Introduction du concept d’un « compte – enfant », à savoir un compte bancaire ouvert au nom des deux parents, destiné au paiement des contributions alimentaires (article 203 bis, § 4 nouveau du Code Civil).

Indexation automatique de la contribution alimentaire (article 203 quater § 1 nouveau du Code Civil) et le principe de l’exécution provisoire de plein droit (article 1322/1 nouveau du Code Judiciaire).

Principe de la délégation de somme automatique (article 203 ter nouveau du Code Civil).

L’application de la loi du 19 mars 2010 :

Quatre questions pratiques furent posées à des magistrats siégeant en matière familiale :

Madame Jocelyne JOACHIM, Présidente à la Cour d’Appel de Mons, Madame Françoise PUTZEYS, Présidente à la Cour d’Appel de Mons, Monsieur Pierre-André WUSTEFELD, Conseiller à Cour d’Appel de Mons, Monsieur Jacques STEPHANY, Juge de la Jeunesse à Charleroi, et Monsieur Daniel RUBENS, Juge de Paix à Fontaine l’Evêque.

L’occasion de cerner l’évolution de la motivation des décisions judiciaires, de savoir quelles pièces déposer en justice, de comprendre ce que vise la notion de « coût de l’enfant » et d’appréhender les contours des frais extraordinaires.

A.S. : La loi du 19.03.2010 visant à promouvoir une objectivation du calcul des contributions alimentaires des pères et mères au profit de leurs enfants, est entrée en vigueur depuis près de 3 ans, soit depuis le 01.08.2010.

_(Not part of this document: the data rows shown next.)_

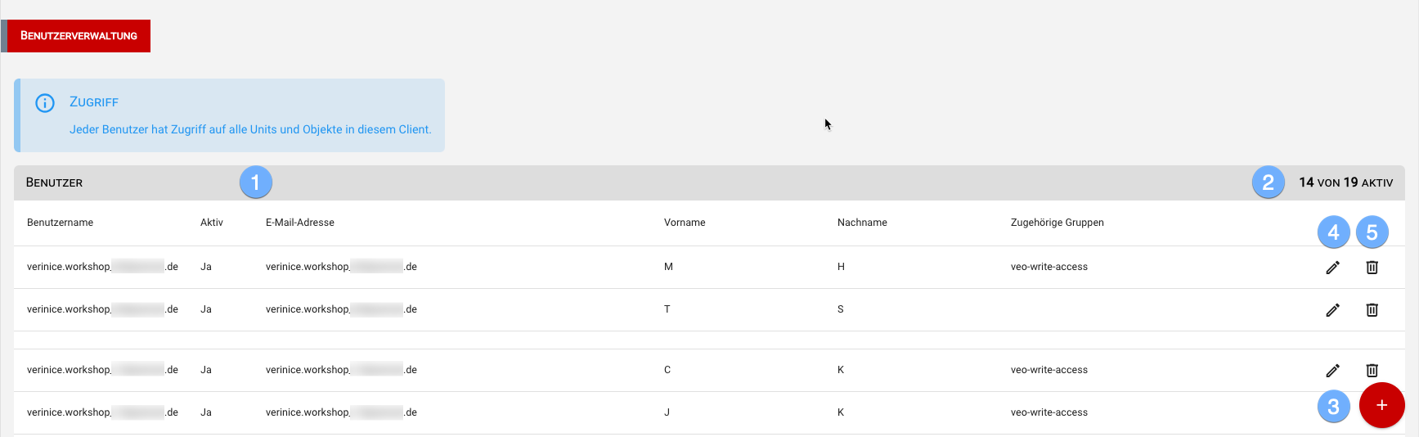Delete the user with first name M

[1372, 268]
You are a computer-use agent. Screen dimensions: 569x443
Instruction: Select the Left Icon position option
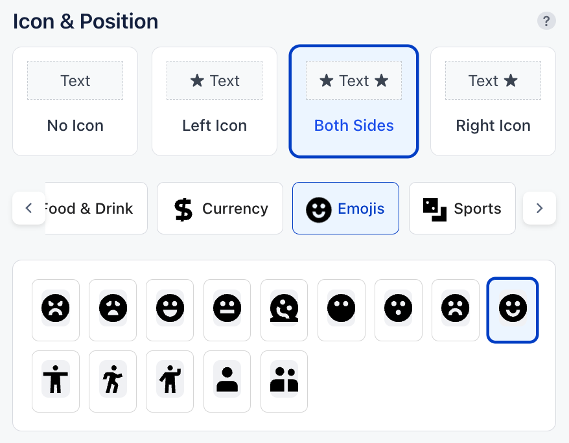[215, 101]
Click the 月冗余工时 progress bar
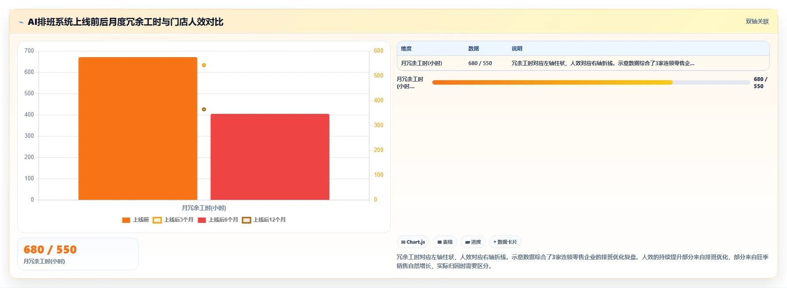This screenshot has width=787, height=288. pos(591,82)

L’objectif poursuivi par cette loi était de parvenir à rendre plus transparente la détermination des montants des contributions alimentaires afin d’une part, de tenter de réduire l’imprévisibilité des décisions de justice, et d’autre part, de remédier au défaut de paiement des contributions alimentaires par le débiteur qui se sentait condamné à payer une somme superflue.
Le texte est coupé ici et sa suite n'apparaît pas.